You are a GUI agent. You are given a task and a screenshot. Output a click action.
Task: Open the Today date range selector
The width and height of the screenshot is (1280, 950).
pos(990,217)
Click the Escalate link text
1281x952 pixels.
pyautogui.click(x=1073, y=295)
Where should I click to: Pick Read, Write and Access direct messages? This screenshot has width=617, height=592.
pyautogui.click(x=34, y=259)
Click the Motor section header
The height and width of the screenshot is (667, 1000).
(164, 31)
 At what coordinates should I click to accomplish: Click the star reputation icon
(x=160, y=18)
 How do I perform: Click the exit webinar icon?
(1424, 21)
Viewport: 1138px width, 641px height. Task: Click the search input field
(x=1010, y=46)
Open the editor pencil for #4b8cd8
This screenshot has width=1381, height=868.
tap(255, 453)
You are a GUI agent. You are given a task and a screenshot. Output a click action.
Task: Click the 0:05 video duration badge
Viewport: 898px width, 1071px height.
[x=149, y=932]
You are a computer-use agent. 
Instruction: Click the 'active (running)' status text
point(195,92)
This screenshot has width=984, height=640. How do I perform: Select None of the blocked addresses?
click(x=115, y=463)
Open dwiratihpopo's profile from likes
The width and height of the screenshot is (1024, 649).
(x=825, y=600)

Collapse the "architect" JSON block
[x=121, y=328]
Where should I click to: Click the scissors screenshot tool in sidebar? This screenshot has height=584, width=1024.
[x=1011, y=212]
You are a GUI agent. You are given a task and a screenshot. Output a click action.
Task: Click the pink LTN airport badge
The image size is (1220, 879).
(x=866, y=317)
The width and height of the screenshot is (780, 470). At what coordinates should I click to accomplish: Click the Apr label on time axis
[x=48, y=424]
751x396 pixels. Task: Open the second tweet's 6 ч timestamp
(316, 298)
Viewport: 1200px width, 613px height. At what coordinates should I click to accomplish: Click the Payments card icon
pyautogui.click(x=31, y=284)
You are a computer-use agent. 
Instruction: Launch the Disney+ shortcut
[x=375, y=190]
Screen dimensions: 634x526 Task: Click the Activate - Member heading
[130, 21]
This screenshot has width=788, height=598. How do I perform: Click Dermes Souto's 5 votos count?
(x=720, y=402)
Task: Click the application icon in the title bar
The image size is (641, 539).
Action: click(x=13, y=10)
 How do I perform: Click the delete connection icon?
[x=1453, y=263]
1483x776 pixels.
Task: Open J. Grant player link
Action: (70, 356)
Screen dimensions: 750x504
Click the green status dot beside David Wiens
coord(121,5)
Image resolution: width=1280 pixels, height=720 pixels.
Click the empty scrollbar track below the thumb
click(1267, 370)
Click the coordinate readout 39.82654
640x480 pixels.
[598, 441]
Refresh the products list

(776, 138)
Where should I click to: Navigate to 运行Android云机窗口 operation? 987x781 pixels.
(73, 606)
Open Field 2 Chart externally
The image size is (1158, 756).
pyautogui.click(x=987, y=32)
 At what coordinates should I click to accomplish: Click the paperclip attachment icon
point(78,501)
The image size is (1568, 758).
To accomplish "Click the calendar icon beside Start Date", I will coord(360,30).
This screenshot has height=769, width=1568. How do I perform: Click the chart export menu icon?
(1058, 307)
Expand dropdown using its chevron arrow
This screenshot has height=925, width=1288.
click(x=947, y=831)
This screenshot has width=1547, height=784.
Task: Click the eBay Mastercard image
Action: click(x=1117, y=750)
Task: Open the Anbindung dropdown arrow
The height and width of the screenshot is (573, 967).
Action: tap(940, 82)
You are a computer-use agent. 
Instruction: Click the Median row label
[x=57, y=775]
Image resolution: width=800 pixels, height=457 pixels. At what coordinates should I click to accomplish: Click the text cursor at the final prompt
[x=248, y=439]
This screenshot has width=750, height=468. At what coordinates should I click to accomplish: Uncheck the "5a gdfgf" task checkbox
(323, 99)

#### [Work to complete]
Gather from the data above every line with the string "badge".

#### [Response area]
Task: Click the 0:05 video duration badge
Task: Click the pink LTN airport badge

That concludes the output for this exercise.